◆ **What the task requires**: How do the lines below between the ones holding "Dịch vụ thay" and "mọi nơi (1085, 1555)", inclusive, read? Give them again exactly, with no other lines.

Stored records

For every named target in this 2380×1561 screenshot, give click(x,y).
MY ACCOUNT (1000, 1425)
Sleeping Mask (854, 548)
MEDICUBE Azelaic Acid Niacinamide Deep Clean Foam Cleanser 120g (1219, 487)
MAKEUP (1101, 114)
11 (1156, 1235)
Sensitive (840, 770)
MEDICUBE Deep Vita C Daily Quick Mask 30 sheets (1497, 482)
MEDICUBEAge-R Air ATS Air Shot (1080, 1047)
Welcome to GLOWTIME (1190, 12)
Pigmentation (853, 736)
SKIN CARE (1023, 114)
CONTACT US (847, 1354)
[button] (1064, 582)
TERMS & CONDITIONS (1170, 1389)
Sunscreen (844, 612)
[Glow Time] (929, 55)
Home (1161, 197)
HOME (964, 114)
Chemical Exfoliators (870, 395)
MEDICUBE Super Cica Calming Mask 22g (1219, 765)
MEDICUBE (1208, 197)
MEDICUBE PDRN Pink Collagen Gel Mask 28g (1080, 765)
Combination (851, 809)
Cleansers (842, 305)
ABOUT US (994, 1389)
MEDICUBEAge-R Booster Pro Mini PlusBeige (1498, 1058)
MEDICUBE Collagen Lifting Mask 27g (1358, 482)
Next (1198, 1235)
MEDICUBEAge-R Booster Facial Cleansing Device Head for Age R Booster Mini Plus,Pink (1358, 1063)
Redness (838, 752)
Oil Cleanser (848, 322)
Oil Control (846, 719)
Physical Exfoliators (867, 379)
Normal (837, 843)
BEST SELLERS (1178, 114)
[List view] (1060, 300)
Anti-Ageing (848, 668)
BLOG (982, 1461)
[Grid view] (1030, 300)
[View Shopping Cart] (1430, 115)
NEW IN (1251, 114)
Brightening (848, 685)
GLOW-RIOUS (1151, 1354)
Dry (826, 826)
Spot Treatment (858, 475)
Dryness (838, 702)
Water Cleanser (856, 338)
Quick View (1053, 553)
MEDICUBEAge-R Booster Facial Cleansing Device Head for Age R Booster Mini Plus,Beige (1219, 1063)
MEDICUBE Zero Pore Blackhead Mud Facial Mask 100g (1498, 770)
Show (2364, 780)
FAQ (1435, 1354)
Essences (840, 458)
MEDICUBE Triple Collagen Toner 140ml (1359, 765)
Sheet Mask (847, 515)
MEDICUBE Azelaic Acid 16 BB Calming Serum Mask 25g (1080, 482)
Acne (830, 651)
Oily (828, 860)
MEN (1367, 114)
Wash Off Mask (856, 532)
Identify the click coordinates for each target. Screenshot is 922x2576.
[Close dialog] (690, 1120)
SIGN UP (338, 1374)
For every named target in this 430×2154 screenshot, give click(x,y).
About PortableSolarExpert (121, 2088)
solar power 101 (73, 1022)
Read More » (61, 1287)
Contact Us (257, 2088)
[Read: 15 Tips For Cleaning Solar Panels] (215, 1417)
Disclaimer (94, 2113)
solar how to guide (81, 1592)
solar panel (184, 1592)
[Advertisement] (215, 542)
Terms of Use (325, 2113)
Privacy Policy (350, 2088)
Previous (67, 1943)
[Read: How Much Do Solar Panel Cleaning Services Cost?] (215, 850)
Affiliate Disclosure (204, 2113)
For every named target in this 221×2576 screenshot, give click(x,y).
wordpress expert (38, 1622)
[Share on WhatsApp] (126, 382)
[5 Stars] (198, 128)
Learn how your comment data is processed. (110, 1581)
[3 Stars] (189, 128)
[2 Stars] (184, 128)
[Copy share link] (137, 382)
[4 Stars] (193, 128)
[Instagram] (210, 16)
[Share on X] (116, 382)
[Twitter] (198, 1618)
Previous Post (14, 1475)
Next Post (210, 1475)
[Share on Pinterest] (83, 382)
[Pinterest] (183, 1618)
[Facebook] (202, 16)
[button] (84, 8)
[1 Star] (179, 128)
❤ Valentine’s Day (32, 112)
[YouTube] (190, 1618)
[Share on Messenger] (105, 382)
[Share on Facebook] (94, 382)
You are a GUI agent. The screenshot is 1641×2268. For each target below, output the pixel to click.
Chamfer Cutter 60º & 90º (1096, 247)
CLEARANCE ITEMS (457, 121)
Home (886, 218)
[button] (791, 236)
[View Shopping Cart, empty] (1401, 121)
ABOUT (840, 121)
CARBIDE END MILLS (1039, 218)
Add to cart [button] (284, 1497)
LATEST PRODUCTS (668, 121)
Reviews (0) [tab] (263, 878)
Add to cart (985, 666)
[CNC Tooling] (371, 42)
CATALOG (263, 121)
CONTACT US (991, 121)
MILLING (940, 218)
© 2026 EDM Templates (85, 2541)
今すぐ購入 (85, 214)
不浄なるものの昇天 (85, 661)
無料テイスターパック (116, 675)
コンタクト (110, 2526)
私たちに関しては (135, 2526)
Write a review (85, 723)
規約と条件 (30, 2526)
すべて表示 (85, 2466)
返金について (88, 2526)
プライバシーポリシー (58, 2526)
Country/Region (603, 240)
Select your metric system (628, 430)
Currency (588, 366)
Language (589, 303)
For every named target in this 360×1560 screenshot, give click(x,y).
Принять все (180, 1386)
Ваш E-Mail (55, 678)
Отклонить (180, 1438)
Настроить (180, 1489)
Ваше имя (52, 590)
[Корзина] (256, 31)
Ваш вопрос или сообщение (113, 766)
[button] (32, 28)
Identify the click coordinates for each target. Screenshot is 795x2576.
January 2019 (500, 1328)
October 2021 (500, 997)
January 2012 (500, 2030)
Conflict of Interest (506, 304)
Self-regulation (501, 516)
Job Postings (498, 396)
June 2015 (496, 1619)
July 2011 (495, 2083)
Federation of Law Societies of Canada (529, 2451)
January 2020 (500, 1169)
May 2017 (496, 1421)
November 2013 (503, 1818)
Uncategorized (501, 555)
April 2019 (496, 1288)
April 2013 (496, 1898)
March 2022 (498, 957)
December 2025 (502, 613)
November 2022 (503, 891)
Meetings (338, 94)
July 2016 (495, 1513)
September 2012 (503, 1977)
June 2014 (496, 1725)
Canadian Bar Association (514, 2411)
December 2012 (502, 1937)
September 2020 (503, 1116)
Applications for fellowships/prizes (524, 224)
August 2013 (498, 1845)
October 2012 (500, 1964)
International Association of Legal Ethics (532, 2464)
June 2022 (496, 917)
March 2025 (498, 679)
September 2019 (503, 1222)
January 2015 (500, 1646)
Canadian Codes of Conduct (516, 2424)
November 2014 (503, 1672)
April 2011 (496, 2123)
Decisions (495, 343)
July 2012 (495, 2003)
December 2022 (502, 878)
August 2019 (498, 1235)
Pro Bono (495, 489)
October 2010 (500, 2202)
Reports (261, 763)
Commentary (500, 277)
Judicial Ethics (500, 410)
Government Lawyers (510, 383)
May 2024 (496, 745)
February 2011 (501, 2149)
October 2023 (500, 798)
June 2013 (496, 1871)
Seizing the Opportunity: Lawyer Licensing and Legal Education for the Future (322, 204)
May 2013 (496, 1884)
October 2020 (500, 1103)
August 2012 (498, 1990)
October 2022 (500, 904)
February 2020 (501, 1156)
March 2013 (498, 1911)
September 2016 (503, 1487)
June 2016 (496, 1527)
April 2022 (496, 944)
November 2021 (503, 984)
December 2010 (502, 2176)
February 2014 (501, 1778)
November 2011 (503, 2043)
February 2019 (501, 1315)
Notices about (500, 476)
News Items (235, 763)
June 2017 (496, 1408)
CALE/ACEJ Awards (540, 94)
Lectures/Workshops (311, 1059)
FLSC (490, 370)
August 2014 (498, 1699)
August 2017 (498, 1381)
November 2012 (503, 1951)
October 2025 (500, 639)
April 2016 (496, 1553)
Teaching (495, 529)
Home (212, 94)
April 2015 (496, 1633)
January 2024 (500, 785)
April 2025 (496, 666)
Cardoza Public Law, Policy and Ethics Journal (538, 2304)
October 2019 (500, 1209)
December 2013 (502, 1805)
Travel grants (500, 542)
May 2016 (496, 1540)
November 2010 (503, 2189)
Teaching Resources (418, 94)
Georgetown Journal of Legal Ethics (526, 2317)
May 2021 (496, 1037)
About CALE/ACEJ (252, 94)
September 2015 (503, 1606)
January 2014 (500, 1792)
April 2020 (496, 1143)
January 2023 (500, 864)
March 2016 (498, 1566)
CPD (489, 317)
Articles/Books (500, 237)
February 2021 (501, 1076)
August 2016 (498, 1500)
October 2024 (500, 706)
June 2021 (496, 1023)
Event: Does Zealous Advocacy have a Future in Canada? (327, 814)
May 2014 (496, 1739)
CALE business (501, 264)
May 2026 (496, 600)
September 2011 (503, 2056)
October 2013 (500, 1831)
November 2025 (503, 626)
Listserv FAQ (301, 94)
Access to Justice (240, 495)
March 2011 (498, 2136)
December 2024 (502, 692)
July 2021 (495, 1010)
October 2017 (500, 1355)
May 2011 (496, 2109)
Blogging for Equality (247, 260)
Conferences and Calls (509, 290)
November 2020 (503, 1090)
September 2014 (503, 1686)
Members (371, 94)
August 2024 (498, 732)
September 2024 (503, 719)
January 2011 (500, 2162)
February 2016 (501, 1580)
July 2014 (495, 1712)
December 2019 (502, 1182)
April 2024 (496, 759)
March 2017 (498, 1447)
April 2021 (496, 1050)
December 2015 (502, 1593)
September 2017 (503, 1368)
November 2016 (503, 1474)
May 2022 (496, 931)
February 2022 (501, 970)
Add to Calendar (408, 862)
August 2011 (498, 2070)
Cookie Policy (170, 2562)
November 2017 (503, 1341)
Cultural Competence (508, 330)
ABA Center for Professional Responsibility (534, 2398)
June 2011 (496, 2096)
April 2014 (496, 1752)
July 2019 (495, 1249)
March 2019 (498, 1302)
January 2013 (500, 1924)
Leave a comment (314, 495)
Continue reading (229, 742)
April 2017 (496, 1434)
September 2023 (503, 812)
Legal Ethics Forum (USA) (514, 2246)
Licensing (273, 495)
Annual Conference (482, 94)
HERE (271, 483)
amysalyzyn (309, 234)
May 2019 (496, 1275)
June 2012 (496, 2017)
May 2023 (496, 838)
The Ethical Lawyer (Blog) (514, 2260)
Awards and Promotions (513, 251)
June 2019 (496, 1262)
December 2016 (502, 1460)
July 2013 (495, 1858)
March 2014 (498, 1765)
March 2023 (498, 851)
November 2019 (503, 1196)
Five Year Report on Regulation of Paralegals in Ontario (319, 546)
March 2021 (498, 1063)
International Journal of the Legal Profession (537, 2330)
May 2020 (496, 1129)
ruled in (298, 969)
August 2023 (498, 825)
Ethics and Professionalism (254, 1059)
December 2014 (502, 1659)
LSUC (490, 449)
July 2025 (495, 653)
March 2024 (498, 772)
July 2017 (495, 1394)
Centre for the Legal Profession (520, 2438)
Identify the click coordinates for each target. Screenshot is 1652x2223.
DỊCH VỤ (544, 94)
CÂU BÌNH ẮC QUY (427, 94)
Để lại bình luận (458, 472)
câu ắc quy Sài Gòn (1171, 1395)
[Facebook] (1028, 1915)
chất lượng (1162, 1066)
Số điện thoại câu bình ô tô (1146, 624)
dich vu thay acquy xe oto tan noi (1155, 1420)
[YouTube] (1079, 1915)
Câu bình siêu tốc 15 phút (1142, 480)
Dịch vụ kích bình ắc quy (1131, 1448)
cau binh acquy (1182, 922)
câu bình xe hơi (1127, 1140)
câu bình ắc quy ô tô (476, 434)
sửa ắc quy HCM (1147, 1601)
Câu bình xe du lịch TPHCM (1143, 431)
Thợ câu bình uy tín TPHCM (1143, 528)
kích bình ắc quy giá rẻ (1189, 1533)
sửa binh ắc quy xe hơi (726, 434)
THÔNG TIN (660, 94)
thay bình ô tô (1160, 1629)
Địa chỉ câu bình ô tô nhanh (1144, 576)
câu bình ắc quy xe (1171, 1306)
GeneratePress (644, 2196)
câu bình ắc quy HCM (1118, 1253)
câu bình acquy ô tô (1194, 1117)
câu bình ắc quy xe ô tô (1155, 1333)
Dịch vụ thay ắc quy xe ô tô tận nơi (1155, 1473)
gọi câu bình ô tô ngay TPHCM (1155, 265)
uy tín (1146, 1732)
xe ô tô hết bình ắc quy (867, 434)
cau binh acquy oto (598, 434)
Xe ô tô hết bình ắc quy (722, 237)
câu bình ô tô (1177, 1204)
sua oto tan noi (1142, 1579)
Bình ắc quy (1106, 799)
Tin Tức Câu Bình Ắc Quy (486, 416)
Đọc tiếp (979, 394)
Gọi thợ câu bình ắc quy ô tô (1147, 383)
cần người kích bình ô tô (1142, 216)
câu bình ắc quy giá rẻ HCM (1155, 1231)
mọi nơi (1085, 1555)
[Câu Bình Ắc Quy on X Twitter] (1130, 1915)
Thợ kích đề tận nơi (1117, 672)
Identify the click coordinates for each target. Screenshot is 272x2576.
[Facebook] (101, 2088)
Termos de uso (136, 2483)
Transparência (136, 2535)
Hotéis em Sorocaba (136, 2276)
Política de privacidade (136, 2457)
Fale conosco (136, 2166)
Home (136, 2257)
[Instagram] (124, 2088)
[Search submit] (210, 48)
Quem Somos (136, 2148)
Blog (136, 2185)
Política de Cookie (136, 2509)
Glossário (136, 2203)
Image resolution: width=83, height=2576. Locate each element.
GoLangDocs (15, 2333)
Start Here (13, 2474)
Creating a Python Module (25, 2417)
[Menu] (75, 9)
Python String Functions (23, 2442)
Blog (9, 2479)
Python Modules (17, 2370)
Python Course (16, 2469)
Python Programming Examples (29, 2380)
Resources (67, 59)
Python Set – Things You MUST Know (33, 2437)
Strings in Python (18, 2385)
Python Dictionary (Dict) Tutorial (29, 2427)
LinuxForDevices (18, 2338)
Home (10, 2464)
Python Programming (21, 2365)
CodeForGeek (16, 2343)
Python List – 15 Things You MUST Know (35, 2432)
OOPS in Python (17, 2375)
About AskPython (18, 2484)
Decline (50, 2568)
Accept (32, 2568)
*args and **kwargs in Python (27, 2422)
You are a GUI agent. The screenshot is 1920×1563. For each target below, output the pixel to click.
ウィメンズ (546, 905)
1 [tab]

◆ **Reply**:
Dịch vụ thay ắc quy xe ô tô tận nơi (1155, 1473)
gọi câu bình ô tô ngay TPHCM (1155, 265)
uy tín (1146, 1732)
xe ô tô hết bình ắc quy (867, 434)
cau binh acquy oto (598, 434)
Xe ô tô hết bình ắc quy (722, 237)
câu bình ô tô (1177, 1204)
sua oto tan noi (1142, 1579)
Bình ắc quy (1106, 799)
Tin Tức Câu Bình Ắc Quy (486, 416)
Đọc tiếp (979, 394)
Gọi thợ câu bình ắc quy ô tô (1147, 383)
cần người kích bình ô tô (1142, 216)
câu bình ắc quy giá rẻ HCM (1155, 1231)
mọi nơi (1085, 1555)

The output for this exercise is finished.